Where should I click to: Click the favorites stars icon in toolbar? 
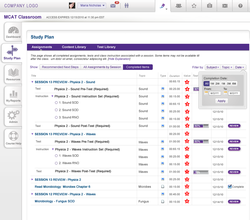[x=194, y=6]
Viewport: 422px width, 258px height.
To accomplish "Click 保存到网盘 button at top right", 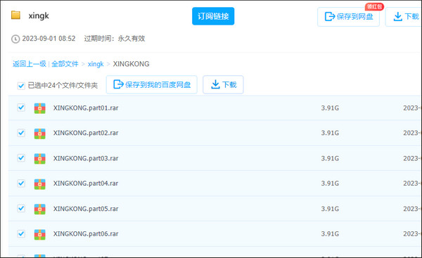I will pyautogui.click(x=349, y=17).
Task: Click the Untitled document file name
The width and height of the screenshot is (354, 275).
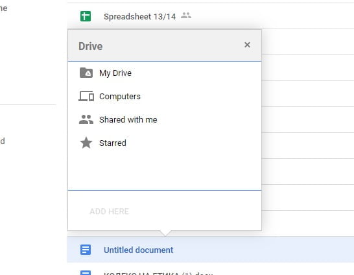Action: 138,250
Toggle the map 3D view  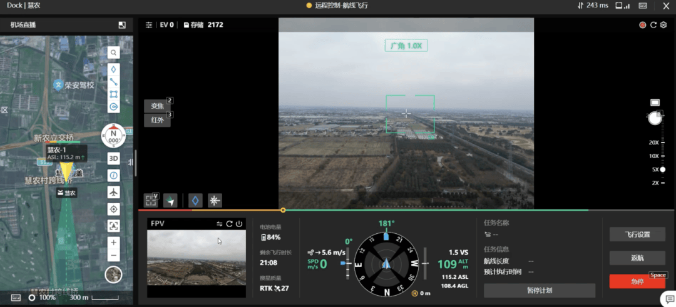click(x=113, y=158)
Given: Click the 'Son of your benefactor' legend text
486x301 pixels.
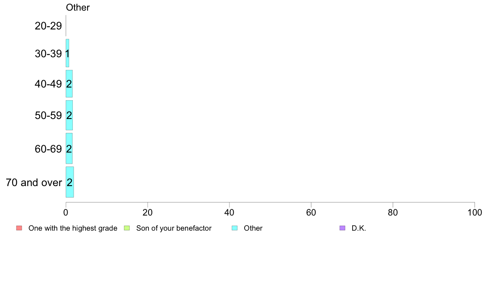Looking at the screenshot, I should click(x=174, y=228).
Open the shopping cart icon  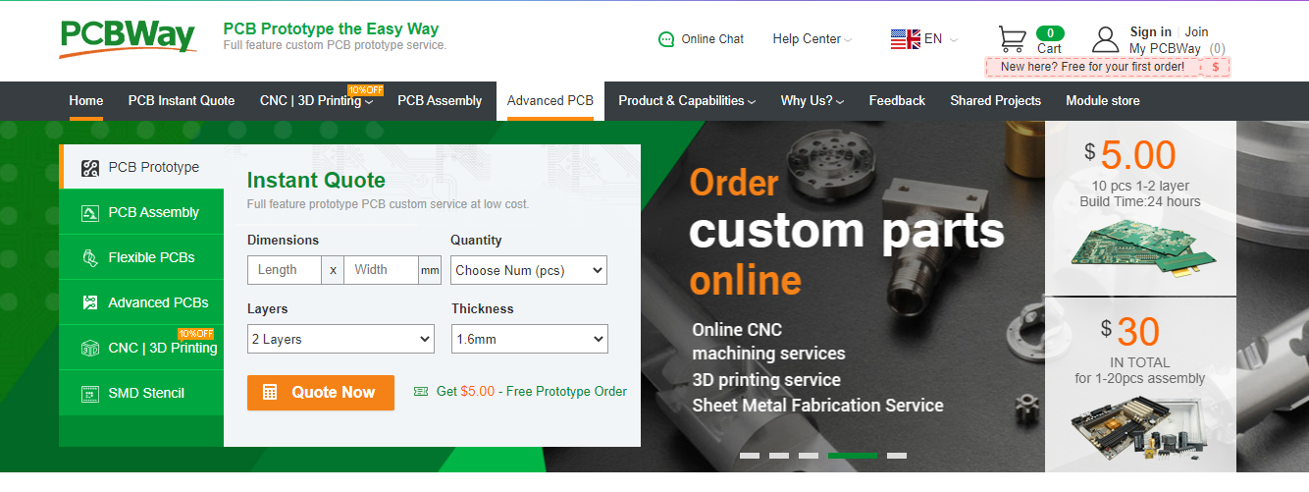pyautogui.click(x=1013, y=38)
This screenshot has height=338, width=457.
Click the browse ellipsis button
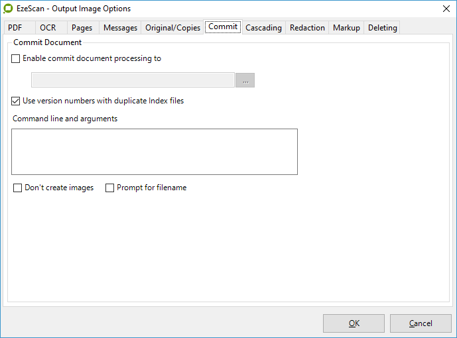[245, 80]
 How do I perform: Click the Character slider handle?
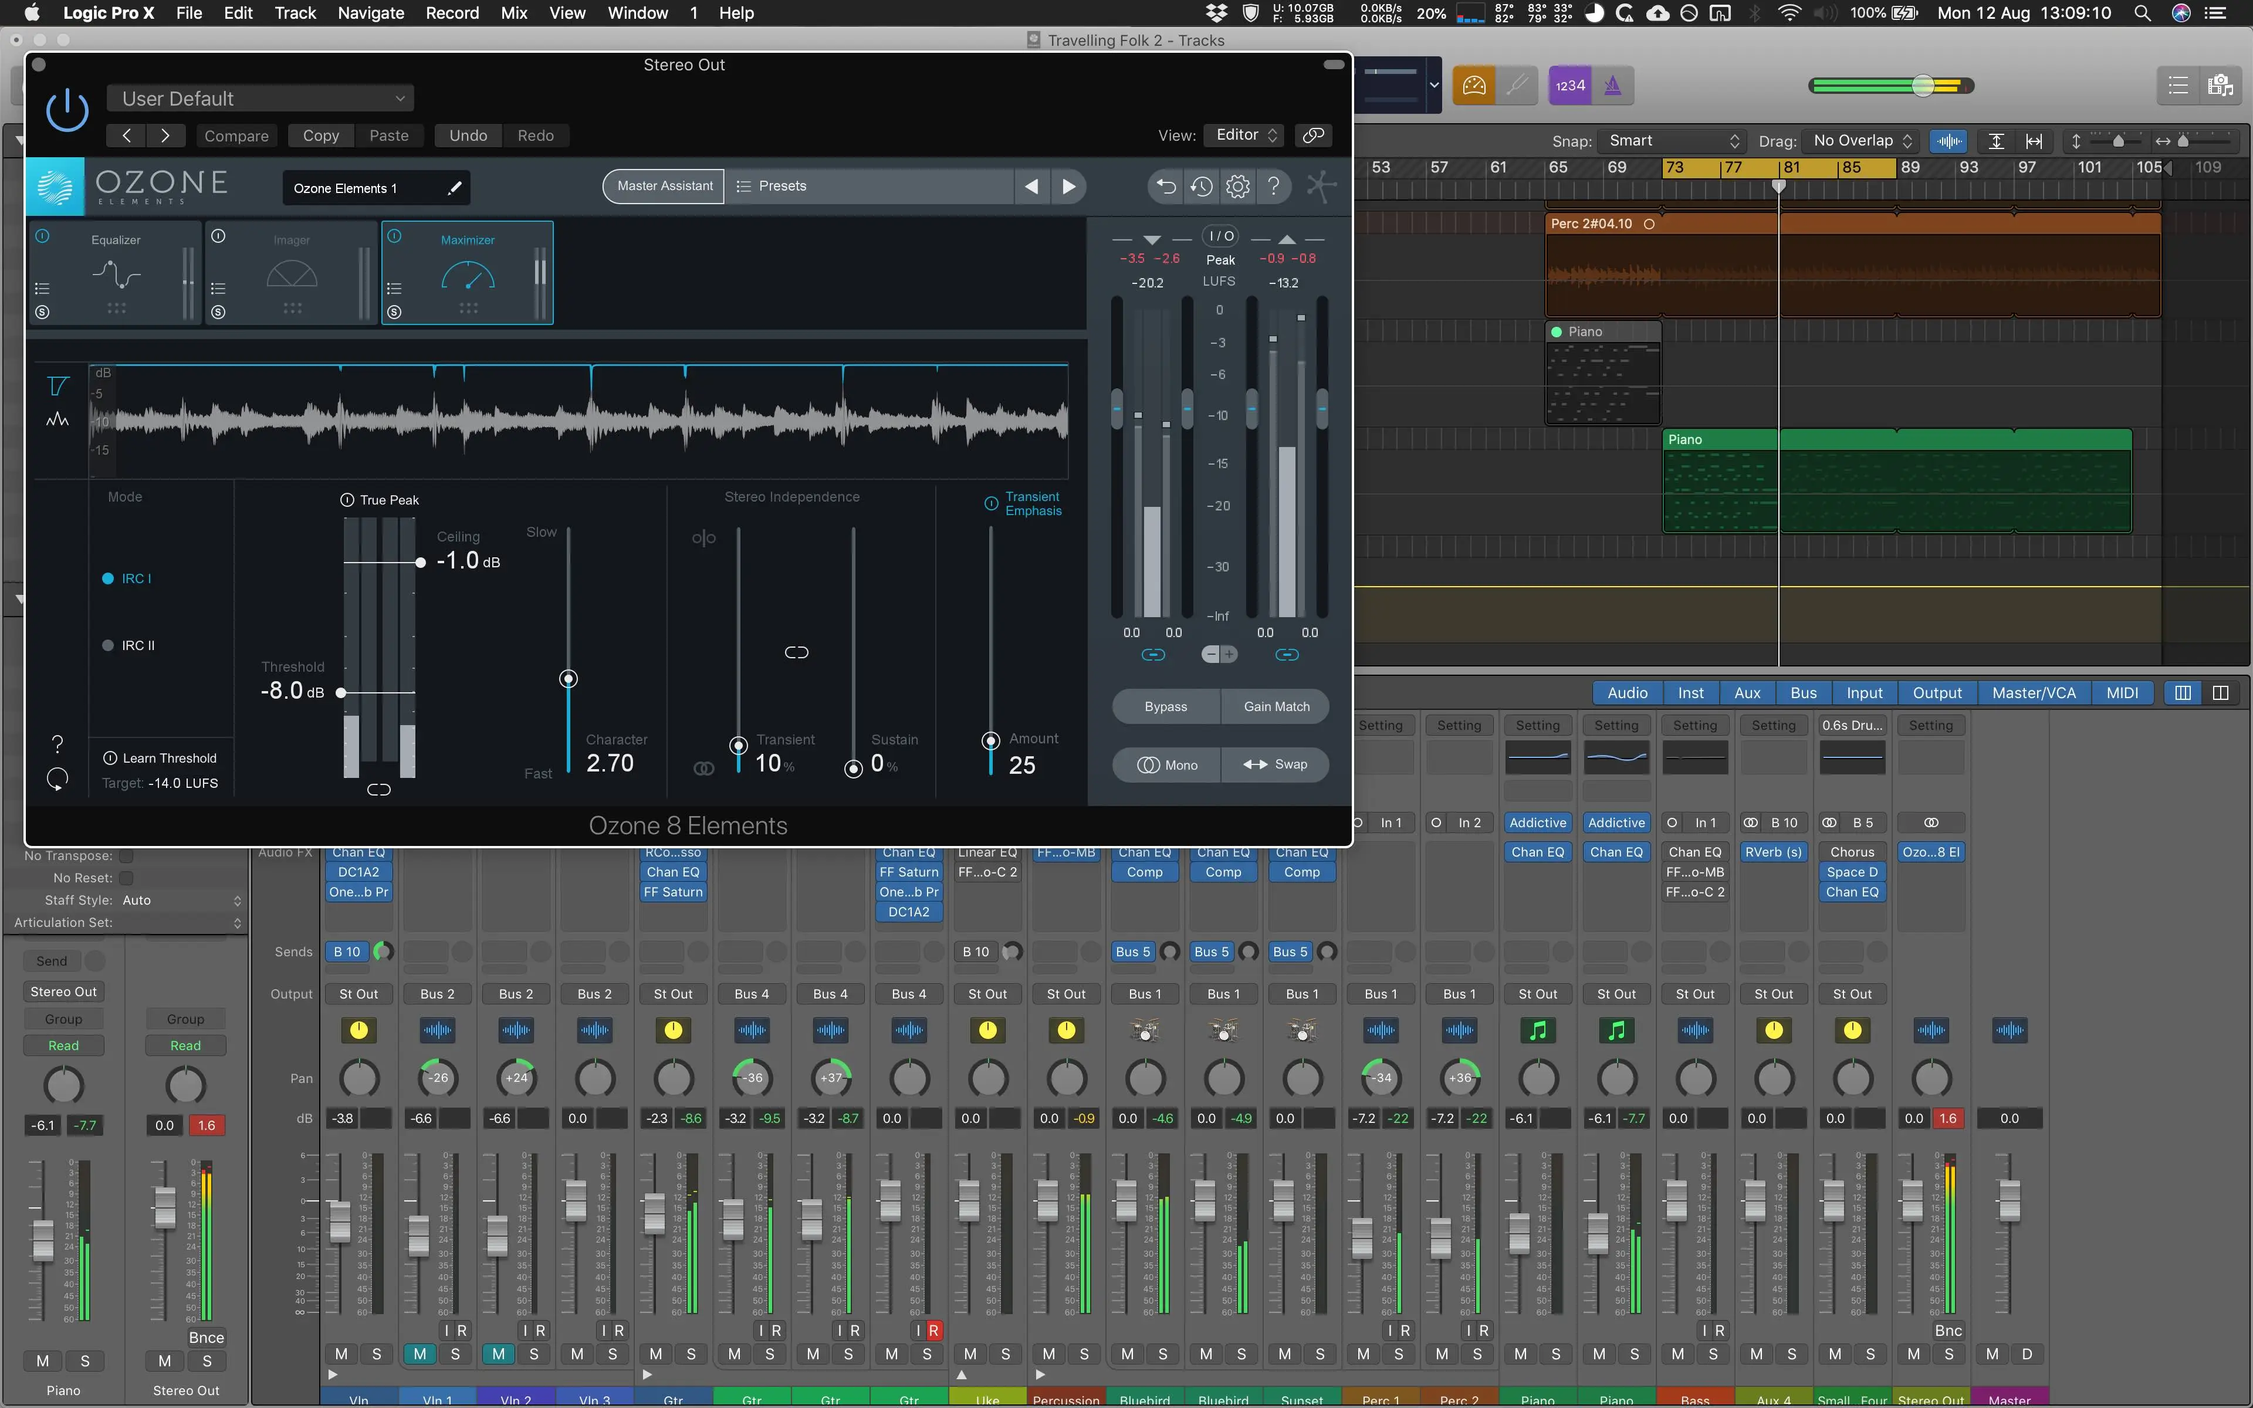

Exercise description: Rewrite every line of the data from the line containing "This screenshot has height=338, width=457." through the end, with -150 added to each coordinate in the answers and all other text kept unchanged. Leave the pictures out.

Solution to this task:
This screenshot has height=338, width=457.
Click the browse ellipsis button
[95, -70]
 How do I perform: Click the Character slider handle?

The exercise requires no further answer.